Time Complexity: O(n log log n) - same as the classic sieve, but the constant factor is smaller because only odd numbers are processed.
Memory Complexity: O(n/2) ≈ O(n) - about half the memory is saved because even numbers are not stored.

💻 Let’s Run It

[fr0stb1rd@archlinux demo]$ nano sieve_odd.cpp
[fr0stb1rd@archlinux demo]$ g++ sieve_odd.cpp -o sieve_odd -O2
[fr0stb1rd@archlinux demo]$ ./sieve_odd 
2 3 5 7 11 13 17 19 23 29 
[fr0stb1rd@archlinux demo]$ 

🛞 Wheel Sieve - 6k ± 1 Optimization

#include <iostream>
#include <vector>
#include <cmath>

using namespace std;

vector<int> sieve_wheel(int n) {
    vector<bool> is_prime(n + 1, true);
    is_prime[0] = is_prime[1] = false;
    for (int i = 4; i <= n; i += 2) is_prime[i] = false;
    for (int i = 9; i <= n; i += 6) is_prime[i] = false;
    int limit = sqrt(n);
    for (int i = 5, step = 2; i <= limit; i += step, step = 6 - step) {
        if (is_prime[i]) {
            for (int j = i * i; j <= n; j += i * 2)
                is_prime[j] = false;
        }
    }
    vector<int> primes;
    for (int i = 2; i <= n; i++)
        if (is_prime[i]) primes.push_back(i);
    return primes;
}

int main() {
    int n = 30;
    auto primes = sieve_wheel(n);
    for (int p : primes) cout << p << " ";
    cout << "\n";
}

💡 The idea of the wheel

• The goal here is: to eliminate some sets of numbers (evens, multiples of 3) from the start, so there is less work to do in the outer loop.

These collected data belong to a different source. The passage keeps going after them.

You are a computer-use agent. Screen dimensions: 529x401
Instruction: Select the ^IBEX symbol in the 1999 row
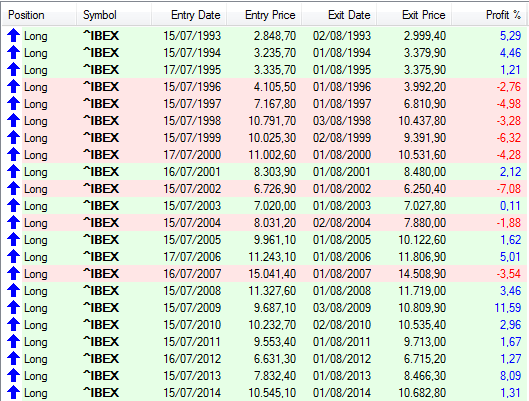101,138
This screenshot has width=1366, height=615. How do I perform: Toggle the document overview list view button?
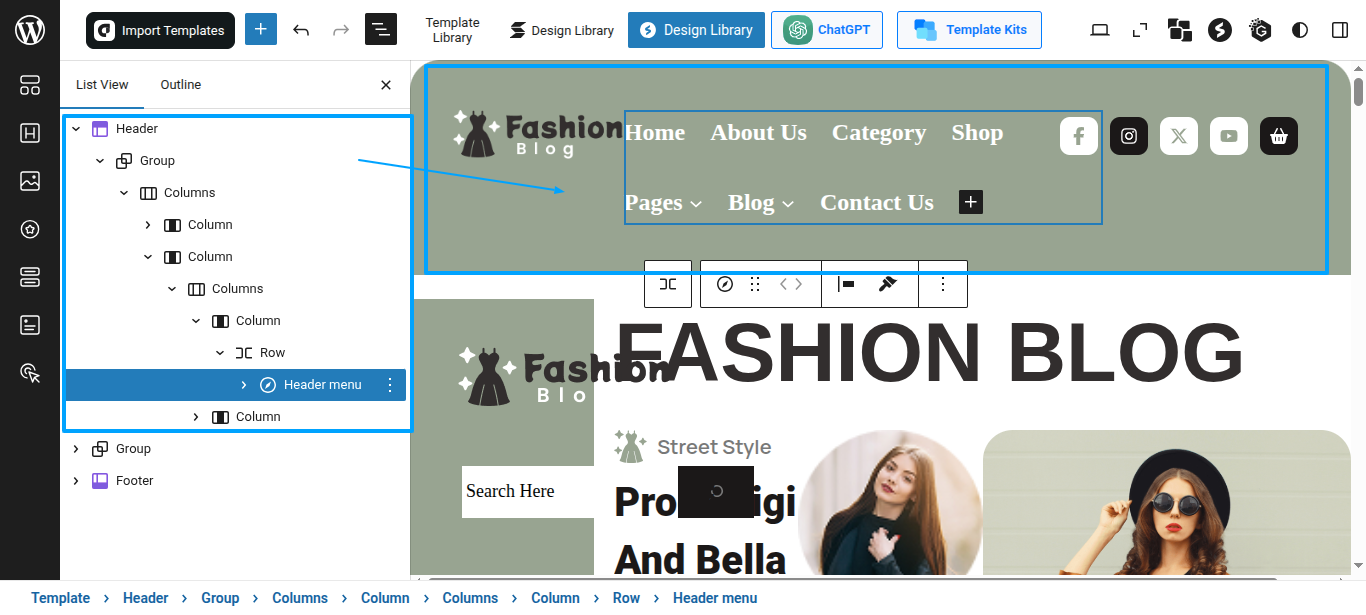[x=381, y=30]
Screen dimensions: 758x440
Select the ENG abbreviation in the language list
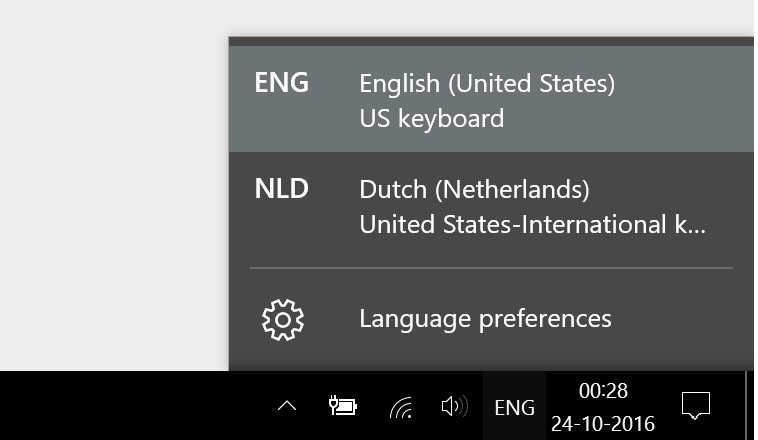281,82
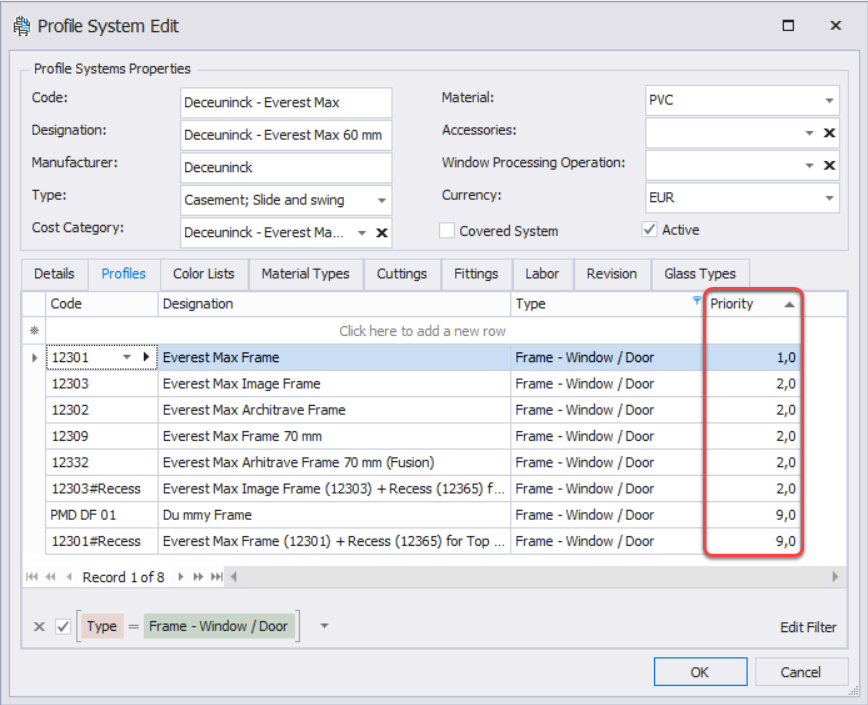Clear the Cost Category field with X
The height and width of the screenshot is (705, 868).
coord(381,233)
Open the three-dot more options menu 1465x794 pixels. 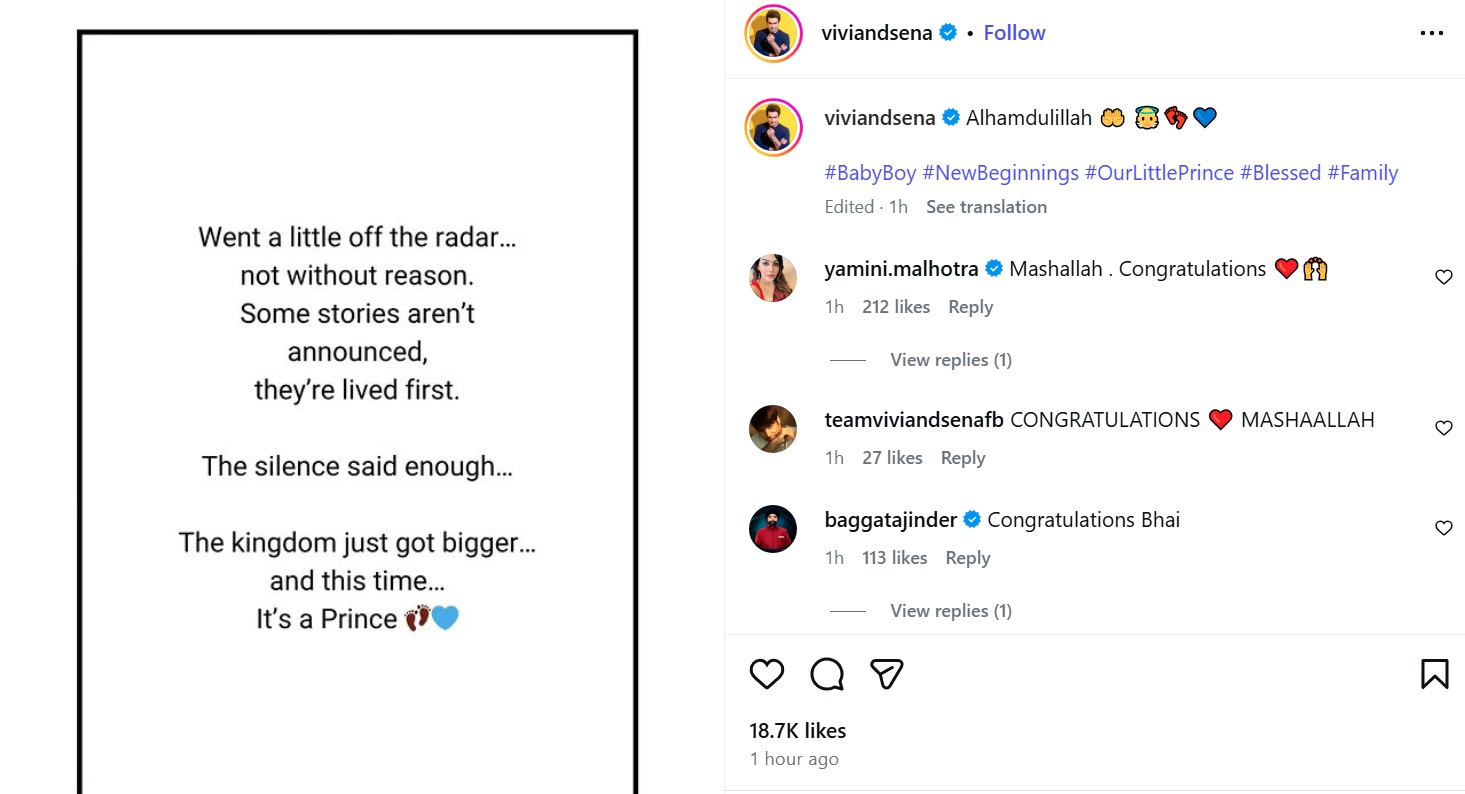click(x=1431, y=33)
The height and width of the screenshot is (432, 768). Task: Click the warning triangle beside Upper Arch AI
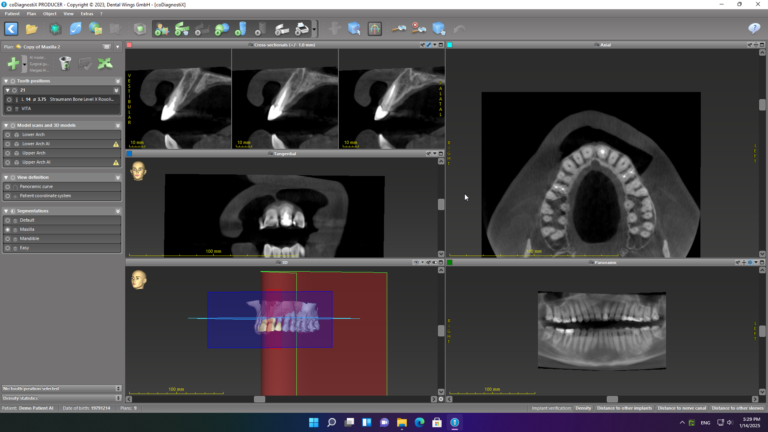pos(116,162)
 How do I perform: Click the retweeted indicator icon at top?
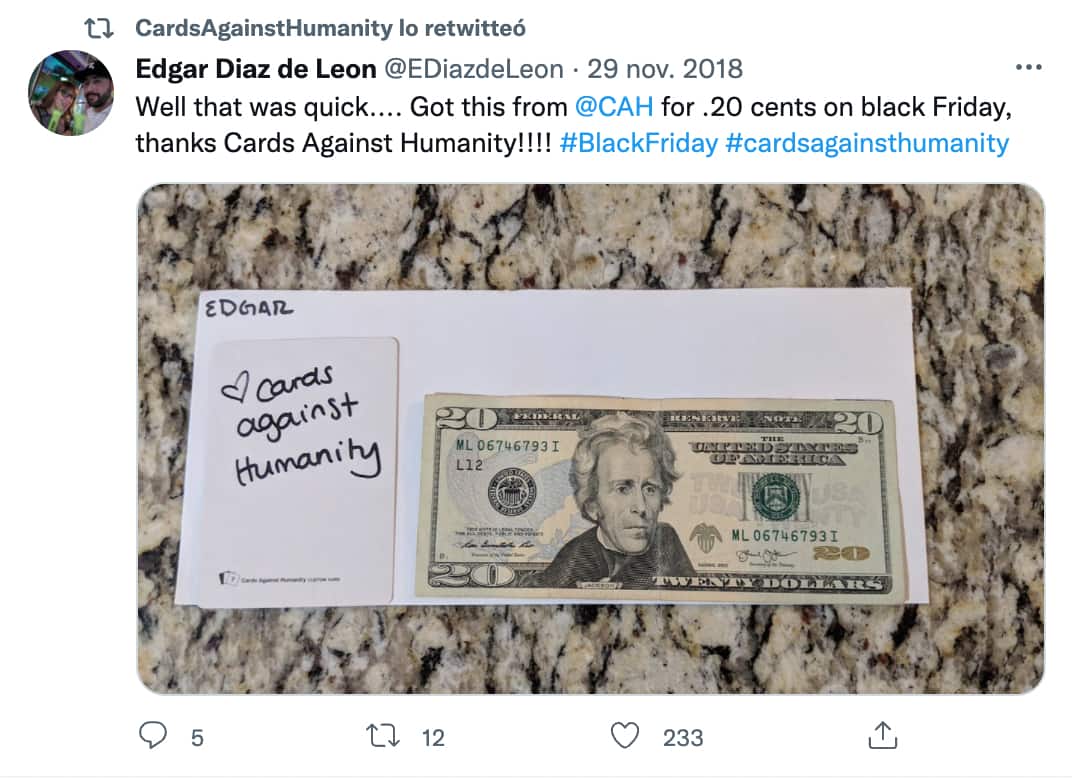click(98, 29)
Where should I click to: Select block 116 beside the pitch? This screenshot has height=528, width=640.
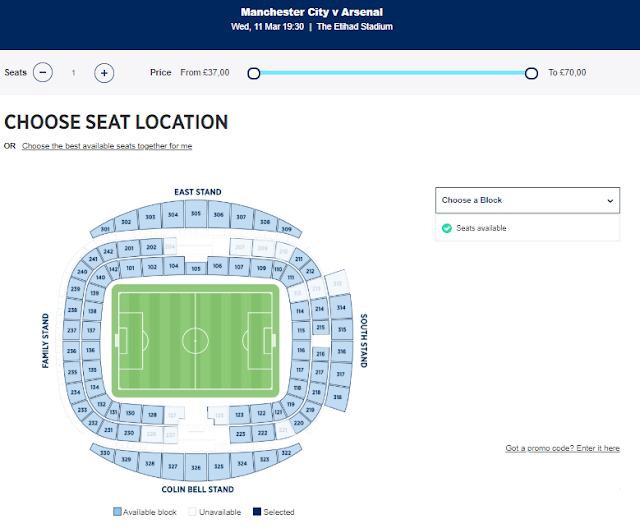[x=301, y=351]
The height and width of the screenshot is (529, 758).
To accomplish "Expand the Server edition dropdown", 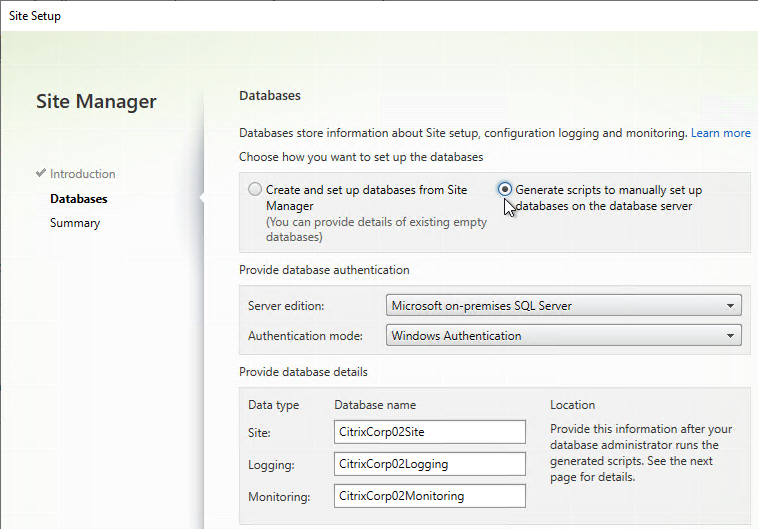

• The smallest wheel used is the 2 and 3 based wheel (wheel of 6).

  • This means that potential prime candidates are only of the form 6k ± 1.

🚦 Initial elimination steps

for (int i = 4; i <= n; i += 2) is_prime[i] = false;  // evens are removed
for (int i = 9; i <= n; i += 6) is_prime[i] = false;  // some multiples of 3 are removed

• First, all even numbers were eliminated.
• Then, multiples of 3 like 9, 15, 21, ... were also eliminated (specifically those of the form 6k+3).

🔂 6-step progression in the loop

for (int i = 5, step = 2; i <= limit; i += step, step = 6 - step)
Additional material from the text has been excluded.